Description
KConnect is developing sophisticated search and text analysis techniques to improve medical decision-making and care. The project involves researchers, commercial search experts and practitioners in health organisations from across Europe providing expertise in clinical health informatics.The project aims to create a medical text Data-Value Chain – a series of steps to support decision-making – using commercial cloud-based services for multilingual Semantic Annotation, Semantic Search and Machine Translation of Electronic Health Records and medical publications.
Services are adapted to search through, and make sense of, free text in Electronic Health Records – a particularly challenging goal, due to misspellings, new words or phrases being adopted (neologisms), organisation-specific acronyms, and heavy use of negation (for example “not active” rather than “sedentary”) and use of vague or cautious descriptions.
The KConnect semantic index at South London and Maudsley NHS Foundation Trust is based on a case register derived from the Trust’s full patient record, via the Clinical Record Interactive Search (CRIS) database.
The system will initially be used to develop predictive models of adverse drug events, drawing on published literature relating to medications as well as analyses carried out within the records database.

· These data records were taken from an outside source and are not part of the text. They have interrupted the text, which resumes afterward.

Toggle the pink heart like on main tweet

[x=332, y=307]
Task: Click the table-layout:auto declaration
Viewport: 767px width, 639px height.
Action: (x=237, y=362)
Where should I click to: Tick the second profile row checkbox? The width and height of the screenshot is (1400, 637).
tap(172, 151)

Records data are analysed up to the point of the adverse drug event, generating a timeline which will then be compared with control timelines of persons with similar characteristics who have not experienced an adverse reaction.

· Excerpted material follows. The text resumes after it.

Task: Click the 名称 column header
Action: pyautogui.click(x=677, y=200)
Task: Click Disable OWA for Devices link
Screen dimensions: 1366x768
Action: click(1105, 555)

Predictive models from records text can then be compared with those drawn from the literature (e.g. on drug interactions), and the different models that arise are assessed. The result is a better understanding of who will be affected by adverse drug reactions, allowing patients and their clinicians to make more informed choices about their medication.
Publications
- Predicting Adverse Events from Multiple and Dynamic Medication Episodes. Honghan Wu, Zina M. Ibrahim, Ehtesham Iqbal and Richard JB Dobson. Accepted by AI-2016 Thirty-sixth SGAI International Conference on Artificial Intelligence. CAMBRIDGE, ENGLAND 13-15 DECEMBER 2016.